### Selected excerpt
——
In the Free State the sway of patriarchal leaders began to break down in the 1880s. The land had filled up much more evenly than in the Transvaal. There were few notables who could flaunt the authority of the central government as could occur north of the Vaal. A relatively modern state, free from anarchy and graft, was in place by 1890. With the opening of the gold fields in 1886 South Africa's economic point of gravity shifted towards the Transvaal. The Free State now began to move out of the Cape's economic orbit and directed itself politically and economically towards the Transvaal. The British imperial aggression against the Transvaal was seen by the Free State as an attack on its own autonomy, for which it was prepared to go to war in 1899.
——
### Source material
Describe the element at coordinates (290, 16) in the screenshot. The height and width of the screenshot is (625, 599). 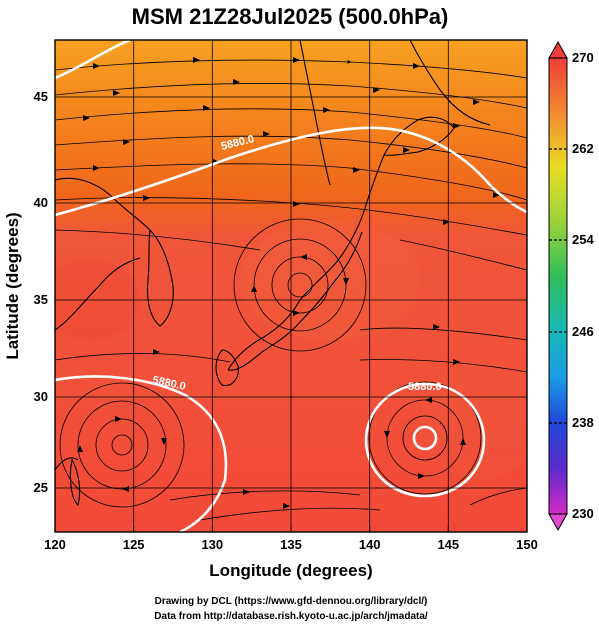
I see `chart-title: MSM 21Z28Jul2025 (500.0hPa)` at that location.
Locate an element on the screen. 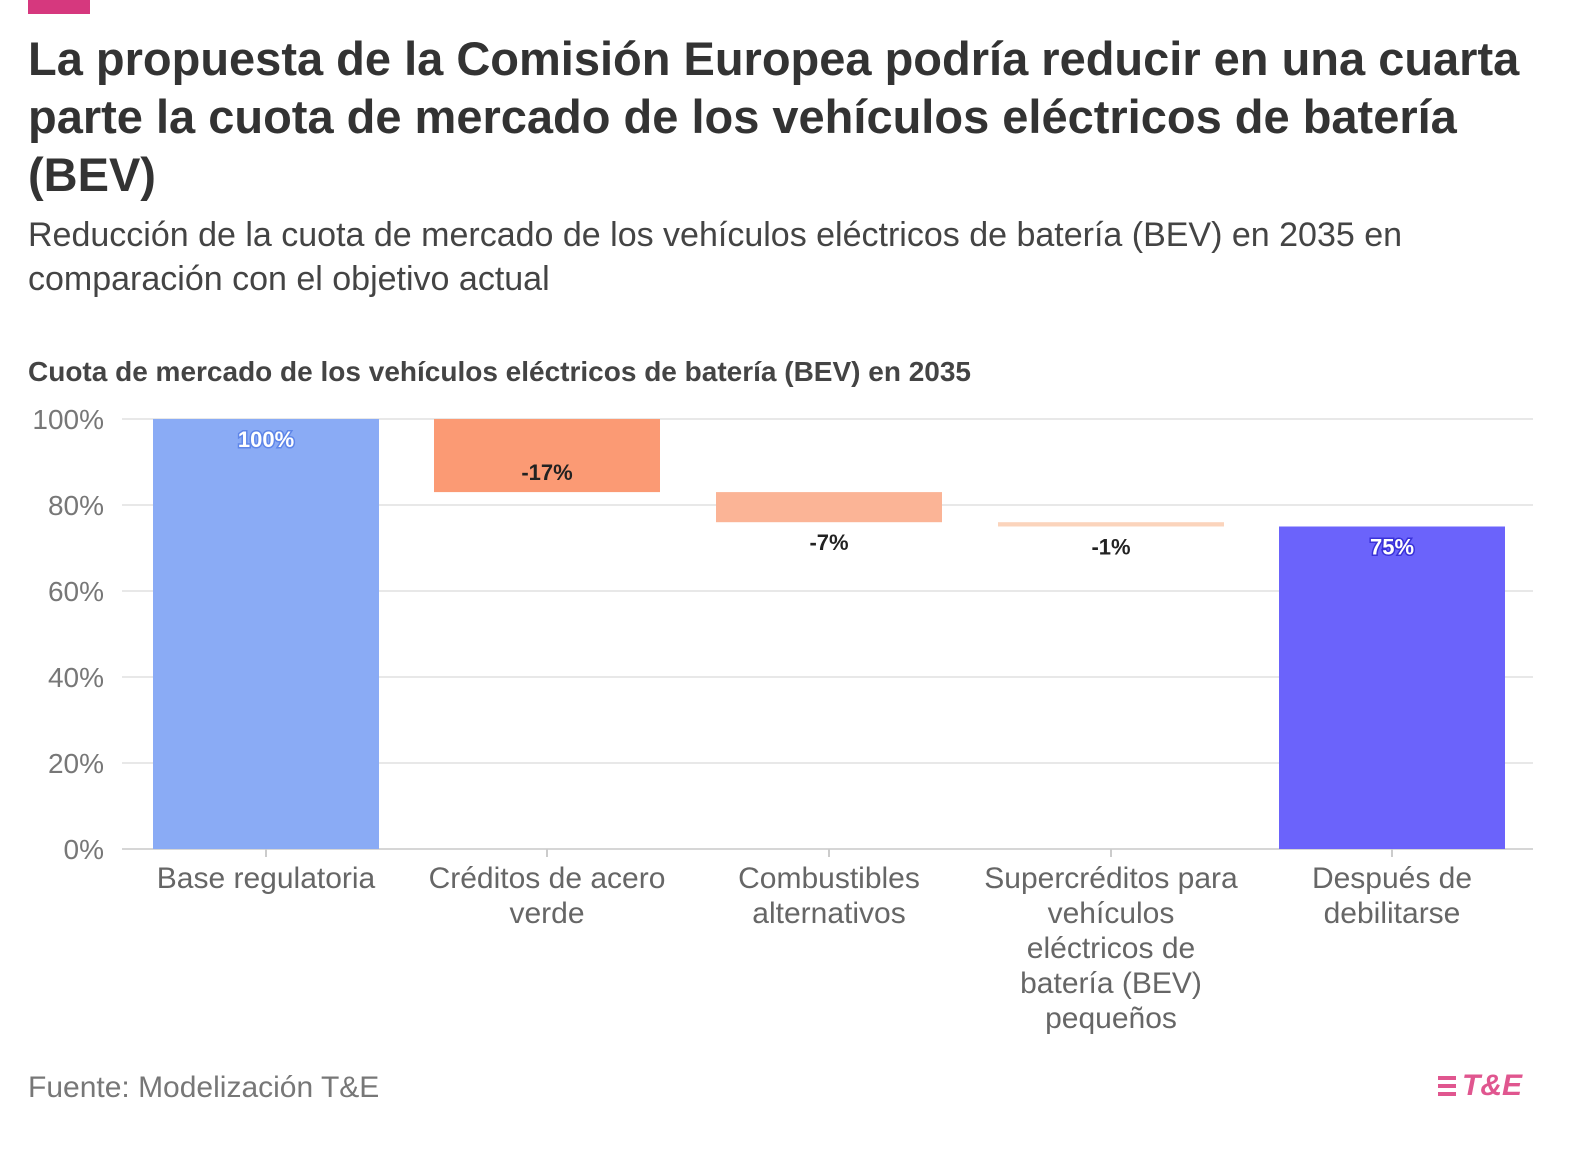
——
### Activity
Answer these questions using the Free State passage, one answer per line, numbered to match:
1. In which decade did the sway of patriarchal leaders in the Free State begin to break down?
2. In what year did the gold fields open?
3. In what year was the Free State prepared to go to war to defend its autonomy?

### Result of the task
1. The 1880s
2. 1886
3. 1899